Uno año más

Hace una cantidad indecente de años; me di cuenta de que, siendo optimista, ya había recorrido la mitad de lo que, en aquel momento, se podría considerar, una expectativa de vida más o menos razonable.

Es decir que si quería poder tachar de la lista de mis deseos o aspiraciones, todos los items que en aquel momento podía considerar imprescindibles para, a fecha de hoy, no sentirme frustrada, insatisfecha o una palabra que me da especial grima, realizada. Debía darme prisa.
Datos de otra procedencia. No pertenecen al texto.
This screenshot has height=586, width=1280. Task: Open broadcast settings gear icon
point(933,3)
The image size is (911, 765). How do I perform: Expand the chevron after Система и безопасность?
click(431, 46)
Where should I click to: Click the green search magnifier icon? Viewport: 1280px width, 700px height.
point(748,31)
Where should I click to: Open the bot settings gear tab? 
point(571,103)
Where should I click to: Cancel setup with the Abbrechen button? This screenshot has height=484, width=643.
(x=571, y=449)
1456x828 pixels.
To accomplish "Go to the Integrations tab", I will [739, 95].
Como tal lista nunca existió, quiero decir que no cometí el error de apuntarlo en ningún sitio; seguro que eso me ha ahorrado muchos disgustos. Afortunadamente, la memoria, la mía, es débil y selectiva, no sabría decir si de natural, a base de entrenamiento, o por pura supervivencia.

Pero hoy en mi sesenta y seis aniversario, sí, sí, sesenta y seis, llevo días practicando a decirlo, porque me cuesta creerlo. A día de hoy, mirando atrás seguro que me equivoqué en algunas decisiones, seguro que podría haber hecho las cosas de otra forma, seguro que dejé cabos sueltos. Pero si de algo estoy segura a parte de que me quedan muchos errores por cometer, es que en lo básico, en aquello que realmente importante, en eso no me equivoqué. Y que en conjunto soy una persona afortunada.
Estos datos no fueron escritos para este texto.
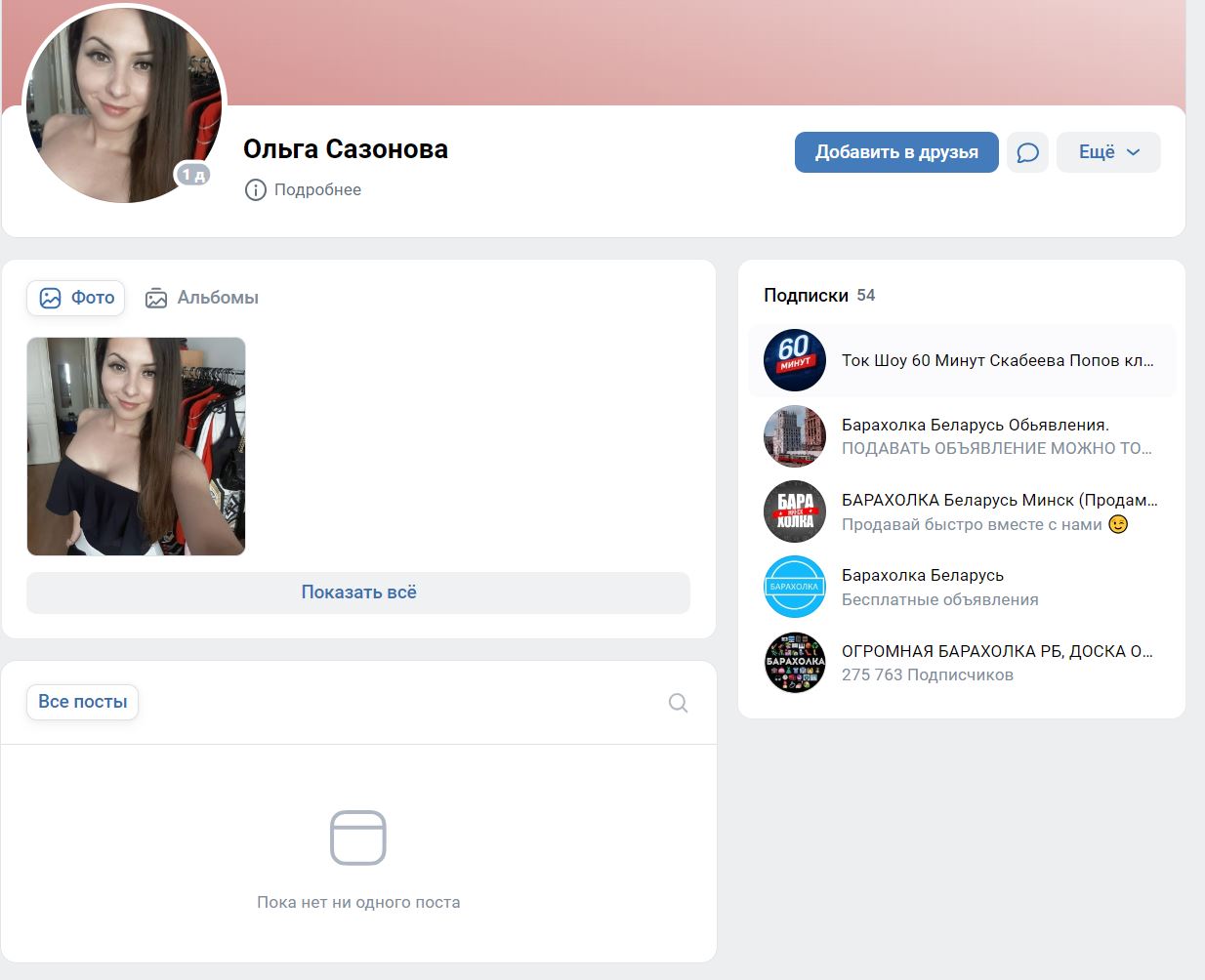
Task: Click the albums icon next to Альбомы
Action: 156,297
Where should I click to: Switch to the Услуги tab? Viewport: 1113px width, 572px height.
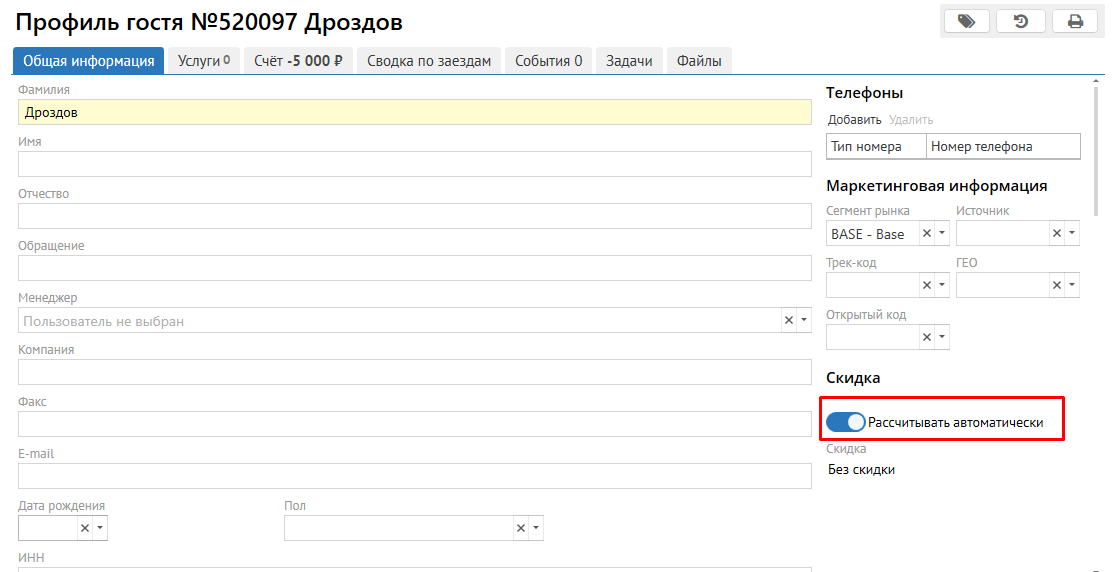pyautogui.click(x=203, y=61)
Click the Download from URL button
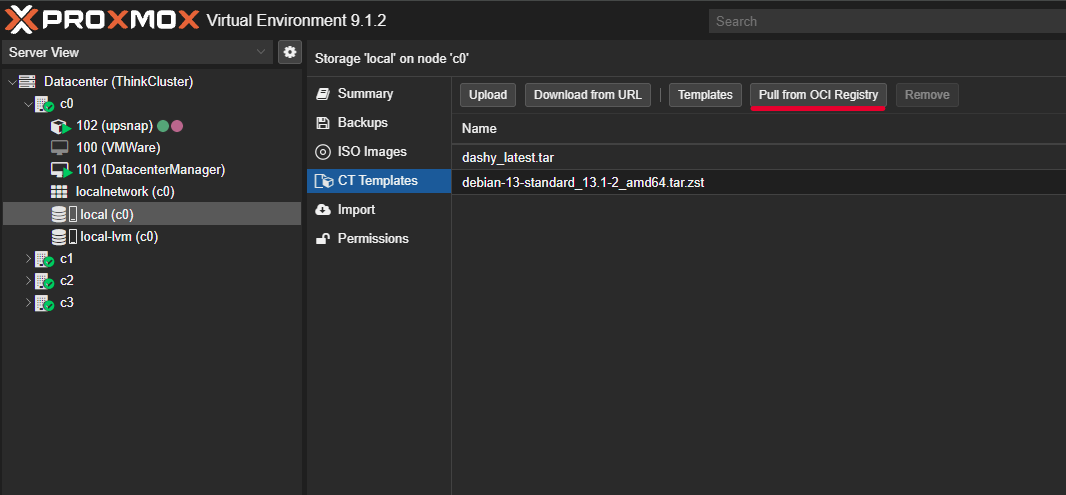 pyautogui.click(x=587, y=95)
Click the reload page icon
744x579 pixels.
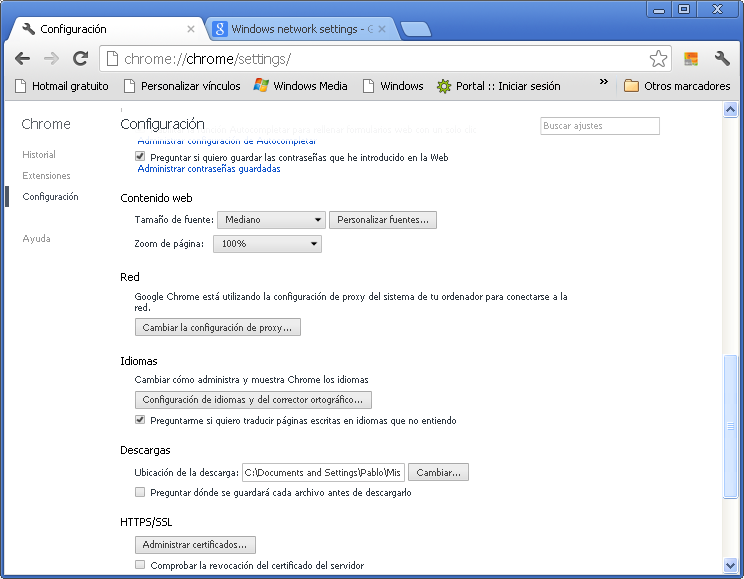tap(80, 59)
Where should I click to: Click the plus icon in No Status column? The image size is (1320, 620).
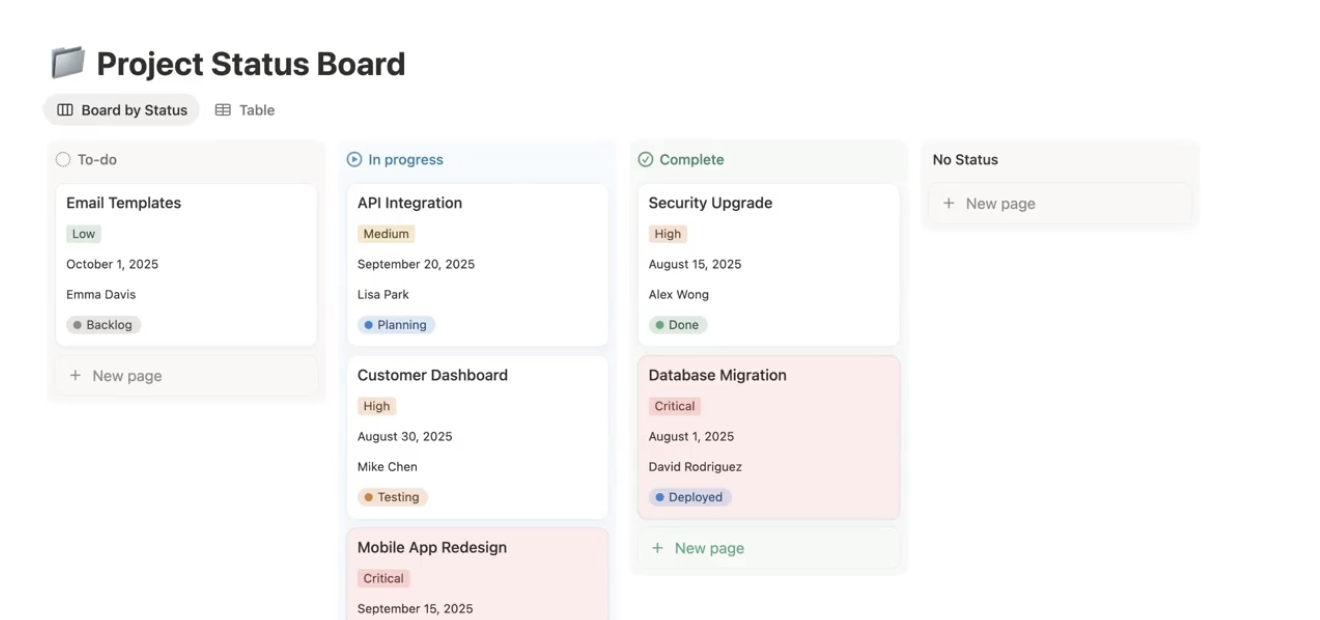pyautogui.click(x=948, y=203)
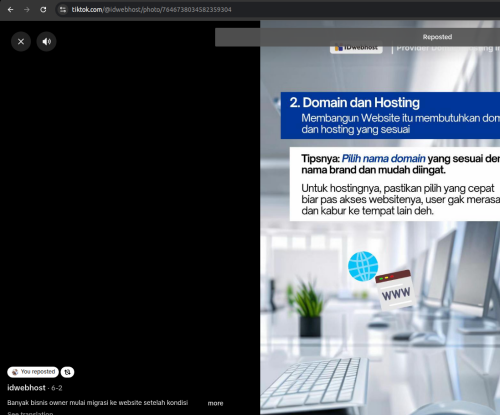Screen dimensions: 500x415
Task: Click the browser forward arrow
Action: [x=27, y=10]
Por cierto, a partir de este año, a la típica frase: «que cumplas muchos mas» he decidido ponerle un límite No más de los que viva mi suegra, que tampoco hay que abusar.
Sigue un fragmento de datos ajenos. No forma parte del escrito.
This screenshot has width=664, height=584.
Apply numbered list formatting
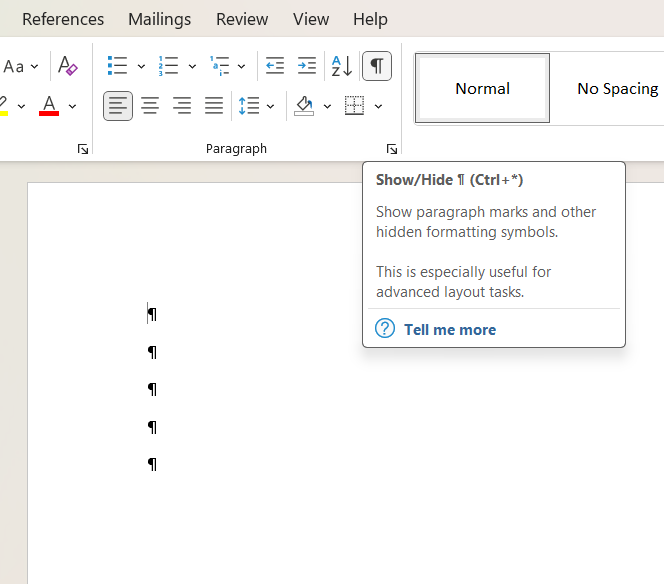[168, 66]
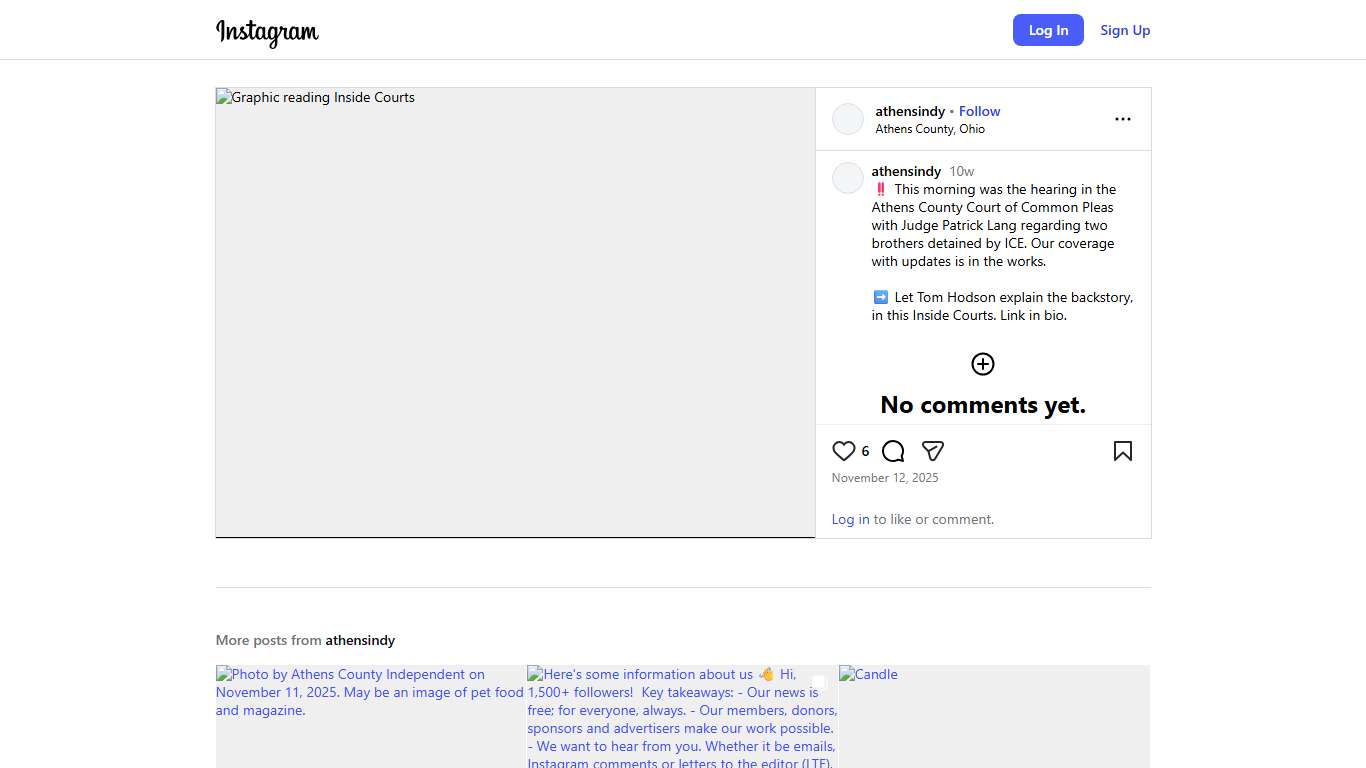This screenshot has width=1366, height=768.
Task: Click avatar beside the caption
Action: [x=848, y=178]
Normalmente para el cumpleaños se reciben regalos, pero hoy voy a cambiar los papeles.

Estas últimas semanas con la guerra de Ucrania full time, en todas las pantallas no dejo de recordar cosas que leí mientras preparaba el libro La Trastienda. Y es que las guerras desgraciadamente se parecen mucho.

Este siempre ha sido un libro muy especial, porque estaba inspirado en mi madre y su tiempo; su tiempo en guerra.

Hoy he decidido poner su versión Kindle en descarga gratuita durante tres días a partir de mañana, Sed indulgentes con los errores, que los hay, pero este libro no salió nunca desde una editorial «al uso» o lo que es lo mismo que el corrector soy yo. Si os gusta o os interesa os agradeceré un comentario, y sino os gusta lo cerráis y listos, que menuda manía tenemos en esta país de comentar solo lo malo, como cuando el repartidor llega tarde y sin fijarnos que aquel día llovía a mares.